Speaking of which, that’s another excuse/reason I heard this week. Stanford played mostly juniors and seniors while we went into the game playing youngsters at many key spots.
So, what does it all mean?
Is Mora right? Does he just need some more time to bring in top talent? Does he need more time not only to upgrade the roster, but to reverse a culture that accepted mediocrity for a decade as long as the head coach bled blue and gold? Or are there fundamental flaws in his approach?
If this last is true, I believe those flaws are mostly manifest on offense. As above, Mora is a defensive coach first and foremost. I’m not at practice (and if you are, please correct me) but my sense is that Mora gives Mazzone real freedom on offense to do what he wants. I don’t know if that means he’s more intimately involved in Lou Spanos’ defense or not. But, to me, it’s clear the defense is out performing the offense and will only get better as the young talent matures. There are more questions on offense.
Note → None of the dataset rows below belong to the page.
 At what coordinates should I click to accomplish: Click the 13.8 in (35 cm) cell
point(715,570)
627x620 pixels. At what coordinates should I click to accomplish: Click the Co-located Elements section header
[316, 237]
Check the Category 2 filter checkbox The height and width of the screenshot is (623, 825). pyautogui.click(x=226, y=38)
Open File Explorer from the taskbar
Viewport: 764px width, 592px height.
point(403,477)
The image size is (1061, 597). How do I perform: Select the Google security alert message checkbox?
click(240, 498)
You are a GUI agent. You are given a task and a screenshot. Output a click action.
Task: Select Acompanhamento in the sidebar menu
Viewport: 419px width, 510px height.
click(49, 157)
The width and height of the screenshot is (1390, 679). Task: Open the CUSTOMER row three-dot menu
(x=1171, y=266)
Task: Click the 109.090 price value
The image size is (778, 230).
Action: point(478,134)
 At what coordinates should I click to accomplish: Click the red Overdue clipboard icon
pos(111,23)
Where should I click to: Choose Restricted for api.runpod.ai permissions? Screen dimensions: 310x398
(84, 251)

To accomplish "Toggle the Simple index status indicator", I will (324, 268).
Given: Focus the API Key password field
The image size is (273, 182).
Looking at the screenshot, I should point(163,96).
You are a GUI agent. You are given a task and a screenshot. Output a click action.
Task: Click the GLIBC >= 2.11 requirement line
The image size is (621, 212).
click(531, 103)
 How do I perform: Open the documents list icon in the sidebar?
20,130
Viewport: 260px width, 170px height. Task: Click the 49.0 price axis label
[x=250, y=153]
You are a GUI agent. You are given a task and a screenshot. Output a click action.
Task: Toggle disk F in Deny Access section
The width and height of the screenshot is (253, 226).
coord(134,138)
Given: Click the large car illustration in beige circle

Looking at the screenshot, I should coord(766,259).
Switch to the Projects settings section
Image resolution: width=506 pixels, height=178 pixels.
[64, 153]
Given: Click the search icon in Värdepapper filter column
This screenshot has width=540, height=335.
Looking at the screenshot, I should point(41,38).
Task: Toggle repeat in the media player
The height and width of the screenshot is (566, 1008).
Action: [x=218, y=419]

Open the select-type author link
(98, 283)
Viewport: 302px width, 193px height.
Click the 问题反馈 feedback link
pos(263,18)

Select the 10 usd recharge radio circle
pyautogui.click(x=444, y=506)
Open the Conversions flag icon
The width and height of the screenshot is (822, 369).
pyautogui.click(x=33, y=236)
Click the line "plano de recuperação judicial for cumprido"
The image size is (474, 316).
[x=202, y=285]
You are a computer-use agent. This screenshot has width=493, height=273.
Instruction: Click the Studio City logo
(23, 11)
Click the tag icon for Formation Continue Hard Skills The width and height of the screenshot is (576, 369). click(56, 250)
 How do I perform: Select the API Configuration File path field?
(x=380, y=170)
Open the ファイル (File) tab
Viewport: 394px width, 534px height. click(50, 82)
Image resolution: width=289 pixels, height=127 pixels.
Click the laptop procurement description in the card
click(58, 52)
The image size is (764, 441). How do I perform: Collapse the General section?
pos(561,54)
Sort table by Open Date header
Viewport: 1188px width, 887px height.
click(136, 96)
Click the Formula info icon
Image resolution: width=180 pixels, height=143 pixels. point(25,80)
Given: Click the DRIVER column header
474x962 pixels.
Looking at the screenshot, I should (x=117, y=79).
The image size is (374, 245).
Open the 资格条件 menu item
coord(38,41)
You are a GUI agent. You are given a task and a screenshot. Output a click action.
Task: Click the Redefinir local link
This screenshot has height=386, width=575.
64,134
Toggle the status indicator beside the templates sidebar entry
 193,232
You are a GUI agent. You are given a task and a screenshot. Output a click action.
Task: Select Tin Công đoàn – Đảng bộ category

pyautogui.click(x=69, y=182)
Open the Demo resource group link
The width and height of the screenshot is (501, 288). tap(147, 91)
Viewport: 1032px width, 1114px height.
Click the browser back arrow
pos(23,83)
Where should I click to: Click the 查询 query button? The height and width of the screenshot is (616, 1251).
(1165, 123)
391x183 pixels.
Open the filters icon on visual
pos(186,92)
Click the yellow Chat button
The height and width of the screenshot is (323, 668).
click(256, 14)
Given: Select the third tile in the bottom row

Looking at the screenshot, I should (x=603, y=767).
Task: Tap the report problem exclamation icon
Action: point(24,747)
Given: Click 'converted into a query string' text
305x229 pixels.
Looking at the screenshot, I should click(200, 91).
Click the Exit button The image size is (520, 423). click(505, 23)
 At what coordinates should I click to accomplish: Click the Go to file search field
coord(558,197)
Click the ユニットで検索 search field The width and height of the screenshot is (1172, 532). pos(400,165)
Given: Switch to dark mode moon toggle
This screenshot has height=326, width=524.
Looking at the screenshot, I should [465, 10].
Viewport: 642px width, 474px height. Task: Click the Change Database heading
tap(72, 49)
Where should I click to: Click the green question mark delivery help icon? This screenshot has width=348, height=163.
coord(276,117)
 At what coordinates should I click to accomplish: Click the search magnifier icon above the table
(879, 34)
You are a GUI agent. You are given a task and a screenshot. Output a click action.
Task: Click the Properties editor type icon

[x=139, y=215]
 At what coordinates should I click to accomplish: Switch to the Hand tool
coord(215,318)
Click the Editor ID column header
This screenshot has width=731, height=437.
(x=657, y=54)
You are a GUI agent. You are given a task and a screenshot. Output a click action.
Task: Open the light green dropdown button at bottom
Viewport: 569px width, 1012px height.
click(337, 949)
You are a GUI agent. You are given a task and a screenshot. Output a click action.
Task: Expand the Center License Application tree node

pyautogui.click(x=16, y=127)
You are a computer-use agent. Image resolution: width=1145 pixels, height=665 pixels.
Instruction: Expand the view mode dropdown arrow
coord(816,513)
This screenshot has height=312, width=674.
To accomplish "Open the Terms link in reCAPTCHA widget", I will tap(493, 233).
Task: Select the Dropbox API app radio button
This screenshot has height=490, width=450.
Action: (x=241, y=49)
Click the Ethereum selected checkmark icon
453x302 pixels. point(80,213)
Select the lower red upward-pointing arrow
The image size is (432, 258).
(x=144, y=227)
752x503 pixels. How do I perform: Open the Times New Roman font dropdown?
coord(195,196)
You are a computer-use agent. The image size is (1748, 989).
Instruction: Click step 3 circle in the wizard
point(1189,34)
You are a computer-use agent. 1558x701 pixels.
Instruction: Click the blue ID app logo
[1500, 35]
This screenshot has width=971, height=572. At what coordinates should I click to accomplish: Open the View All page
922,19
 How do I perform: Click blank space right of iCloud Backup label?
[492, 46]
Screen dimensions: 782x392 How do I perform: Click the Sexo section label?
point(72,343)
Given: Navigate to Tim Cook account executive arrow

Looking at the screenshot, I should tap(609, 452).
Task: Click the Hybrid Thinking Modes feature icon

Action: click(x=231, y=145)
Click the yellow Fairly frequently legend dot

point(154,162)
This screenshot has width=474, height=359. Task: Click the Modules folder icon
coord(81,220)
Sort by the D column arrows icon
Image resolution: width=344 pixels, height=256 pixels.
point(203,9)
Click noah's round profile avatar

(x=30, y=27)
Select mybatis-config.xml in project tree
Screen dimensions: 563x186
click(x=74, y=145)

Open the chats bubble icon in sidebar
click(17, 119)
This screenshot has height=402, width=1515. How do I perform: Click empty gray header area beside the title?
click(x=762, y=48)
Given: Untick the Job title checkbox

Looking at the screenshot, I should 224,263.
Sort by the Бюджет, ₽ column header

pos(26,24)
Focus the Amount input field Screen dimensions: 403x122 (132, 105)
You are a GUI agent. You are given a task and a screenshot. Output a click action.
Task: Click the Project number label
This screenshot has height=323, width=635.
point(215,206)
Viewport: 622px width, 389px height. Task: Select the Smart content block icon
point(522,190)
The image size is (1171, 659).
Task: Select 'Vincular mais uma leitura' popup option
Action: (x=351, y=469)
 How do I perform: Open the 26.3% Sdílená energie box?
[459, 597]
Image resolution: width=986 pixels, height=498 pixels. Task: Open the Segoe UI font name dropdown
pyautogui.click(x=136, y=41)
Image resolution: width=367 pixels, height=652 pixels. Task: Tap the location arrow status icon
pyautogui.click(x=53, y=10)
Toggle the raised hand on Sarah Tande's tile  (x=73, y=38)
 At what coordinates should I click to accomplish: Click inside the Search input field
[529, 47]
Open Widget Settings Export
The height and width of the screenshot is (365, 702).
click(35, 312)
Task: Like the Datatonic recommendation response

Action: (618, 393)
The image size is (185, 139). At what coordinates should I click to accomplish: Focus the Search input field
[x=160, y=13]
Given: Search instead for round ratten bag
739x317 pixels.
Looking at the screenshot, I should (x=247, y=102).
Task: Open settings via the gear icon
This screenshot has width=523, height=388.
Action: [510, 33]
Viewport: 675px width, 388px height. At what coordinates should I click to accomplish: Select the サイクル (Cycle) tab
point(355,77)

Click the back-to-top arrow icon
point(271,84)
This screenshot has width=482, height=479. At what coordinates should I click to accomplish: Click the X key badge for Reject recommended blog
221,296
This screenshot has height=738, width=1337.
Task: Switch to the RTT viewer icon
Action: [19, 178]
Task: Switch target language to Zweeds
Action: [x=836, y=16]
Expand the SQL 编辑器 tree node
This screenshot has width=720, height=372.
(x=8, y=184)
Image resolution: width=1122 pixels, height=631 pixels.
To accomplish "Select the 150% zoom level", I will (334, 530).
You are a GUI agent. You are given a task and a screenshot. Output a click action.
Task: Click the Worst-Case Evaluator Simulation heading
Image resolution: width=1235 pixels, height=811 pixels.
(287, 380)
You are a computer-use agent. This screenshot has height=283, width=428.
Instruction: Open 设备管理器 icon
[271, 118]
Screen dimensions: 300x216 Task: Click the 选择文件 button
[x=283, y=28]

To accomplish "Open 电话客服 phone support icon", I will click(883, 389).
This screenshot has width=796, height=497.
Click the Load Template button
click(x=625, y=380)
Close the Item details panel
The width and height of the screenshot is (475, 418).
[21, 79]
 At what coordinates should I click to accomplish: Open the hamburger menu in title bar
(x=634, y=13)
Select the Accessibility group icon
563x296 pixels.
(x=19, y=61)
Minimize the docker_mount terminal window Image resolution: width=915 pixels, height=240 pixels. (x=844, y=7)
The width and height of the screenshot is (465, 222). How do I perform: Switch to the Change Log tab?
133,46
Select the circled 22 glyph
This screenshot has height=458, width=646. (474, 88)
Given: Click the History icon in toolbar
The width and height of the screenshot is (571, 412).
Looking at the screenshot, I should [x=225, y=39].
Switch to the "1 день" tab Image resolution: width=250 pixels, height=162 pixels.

The fact that Arizona State fans didn’t care when we hired Mazzone is a red flag in and of itself.
It’s likely a combination of things. Noel Mazzone’s running game definitely looked better when he had an NFL running back and a senior like Jeff Baca on the line. Heck, it looked better before James and Torian White got hurt. Still, it’s incumbent upon an offensive coordinator to make the most of what he’s got and I don’t think that Mazzone did that against Stanford.
What’s really not clear to me is whether or not the Stanford loss was a picture of what we really are and will always be or if it was an aberration, a glitch. Did the Stanford game show us our ceiling as a program or did it jusr show us where we are 20 games into the Jim Mora program? I mean, many of us were frustrated 20 games into the Cade McNown era, but he and Bob Toledo led us on a 20 game win streak that covered most of McNown’s junior and senior seasons.
Tomorrow we play Oregon.
Oregon looks really good.
If you’re like me, you’re not conceding anything to the Ducks. But, if you’re like me, you can’t help but be honest with yourself and acknowledge that the Ducks deserve to be double-digit favorites.
The Ducks, though, are a different kind of good than Stanford. Stanford is a veteran team that comes right at you, a traditional team with size and strength. You know what they are going to do, it’s just hard to stop them. And when they get a lead, they know how to grind things out and run some clock.
With Oregon, you don’t know what they’re going to do. They seem to come at you from all angles. They turn third and longs into touchdowns. I’m not kissing their ass, either. I’m just reporting what I’ve seen when I watch them play.
Look, we knew that the eight day stretch from last Saturday through tomorrow was the key to the season. Very few people I know predicted we’d win both games, most people I talked to hoped for a split. That’s still the hope I suppose, though it’s definitely going to be tough.
A moral victory is out of the question, too. I won’t feel good about hanging with the Ducks, only to lose in OT or something. I want to win and a loss – a blowout or a tight game – will/would suck. But in the aftermath, no matter what the final score is, I’ll be asking the same questions I am today: Did the game tell us where we are this season and is the result just part of the process to some future goal? Or does it in some way define who we are now and who we might always be under this coaching regime?
I don’t know the answers now and I likely won’t know them late Saturday night either.
Maybe you do. Let me know what you think and feel in the comments below
And, with that, here are your Pregame Guesses, Oregon Ducks 2013 edition:
- Who will pass for more yards, Brett Hundley or Marcus Mariota?
- Will Oregon's time of possession be more or less than 20 minutes?
- What number will be higher: UCLA rushing touchdowns or Oregon turnovers?